According to the findings of Project Insecurity researchers Cody Zacharias and Kane Gamble, live chat software from various, commonly used programs are plagued with information leaking vulnerabilities. The live chat software identified to be vulnerable includes the following:
LiveChat Software by LiveChatInc
However, researchers believe that these are not the only live chat programs that are affected and there might be other affected by the flaws. These live chat widgets are responsible for leaking personal details of company employees of probably hundreds of popular websites.
The sites managed by Google, Bank of America, Sprint, PayPal, Verizon, Bell, Spring, Kaspersky Lab, Disney, Tesla, Sony, Orange, TorGuard VPN, and Bitdefender are among those identified to be vulnerable.
All the identified live chat software, researchers claim, get affected in the same manner. Since live chat sessions involve the exchange of sensitive and important data between the agent and the user, therefore, it is an issue of great concern.
Leaked data includes employee’s name, email address and ID, supervisor and managers’ names and IDs, the location of the employee, center name and indication of the other software used by the employee. This data is leaked by examining the requests made during a live chat session.
The leak happens after an attacker manages to engage in a live chat session with a support staff employee. However, not every company’s employee data is leaked while the details acquired by attacker also vary from company to company. It mainly relies upon the way every business sets up its support widgets. It is also possible that no information is leaked.
Gamble and Zacharias state that the information being exposed is what a person would require to successfully perform social engineering attacks by impersonating as the employee through using the acquired data as it would be real and authentic.

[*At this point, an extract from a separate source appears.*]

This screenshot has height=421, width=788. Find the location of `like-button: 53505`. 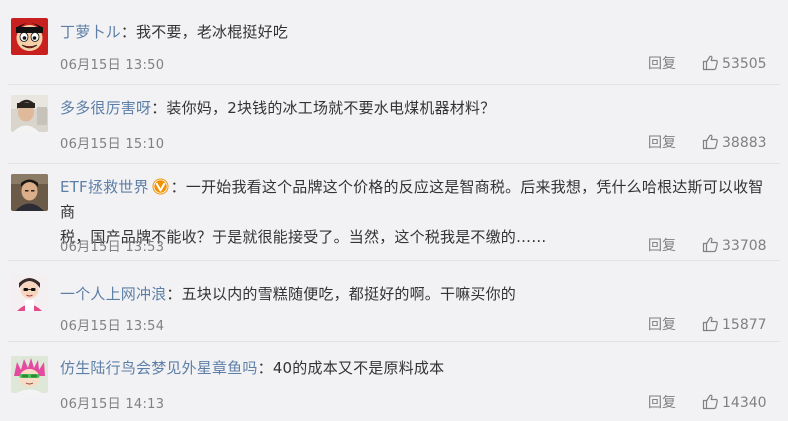

like-button: 53505 is located at coordinates (734, 63).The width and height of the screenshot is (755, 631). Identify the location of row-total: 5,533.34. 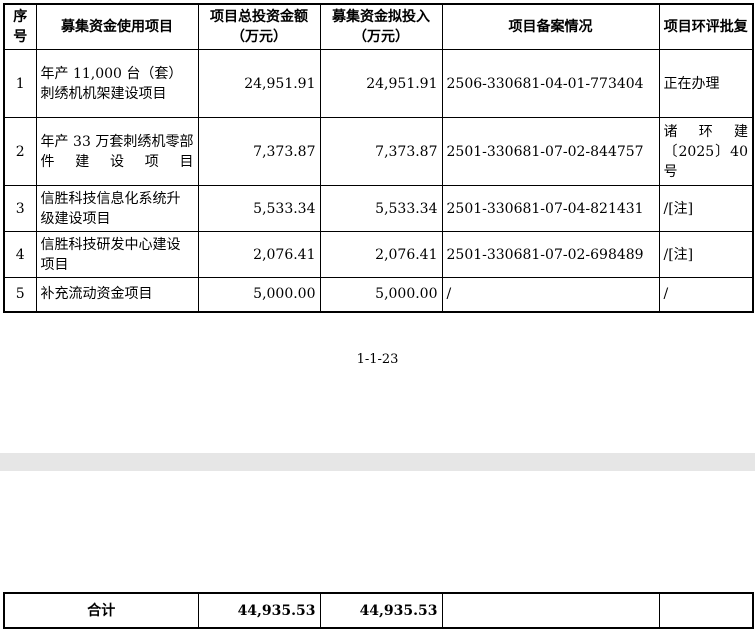
(259, 208).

“This could lead to somebody gaining access to employee tools and even allow them to gain a foothold in the internal network,” wrote researchers in a post on Pastebin.
In a conversation with HackRead, Kane said that “He hopes the impacted parties will patch the flaw and learn how these vulnerabilities can harm them and their customers if exploited by malicious elements.”
Researchers did produce a proof-of-concept but out of the three abovementioned live chat services, only two were proved to be vulnerable while LivePerson could not be proved so. LiveChat, TouchCommerce, and LivePerson are serving a long list of firms across a variety of industries. The companies have been notified by Project Insecurity researchers but a patch hasn’t been released as yet.
The information leaking bug in the software exists primarily because companies do not prevent information about the person from being mentioned in the communication. The information leakage may also result from the way a website or company uses the software.
For more technical details visit the official post published by researchers on Pastebin.
LiveChat has tweeted that they are preparing for a patch based on the recent findings.
Hi! Thanks a lot for letting us know. We’re preparing a fix to make the personal data of employees impossible to expose while chatting via LiveChat. Our team is going to implement it as soon as possible. Once we are able to confirm that the fix works properly, we’ll let you know.
— LiveChat Status (@LiveChatStatus) April 4, 2018
On Saturday morning (April 7, 2018), LiveChat confirmed that a security patch has been issued and now it will be impossible to expose the email address of employees while chatting via LiveChat. LiveChat also claims that the issue was of a far lesser significance compared to TouchCommerce since the leak only exposed email address of the agent you are chatting with.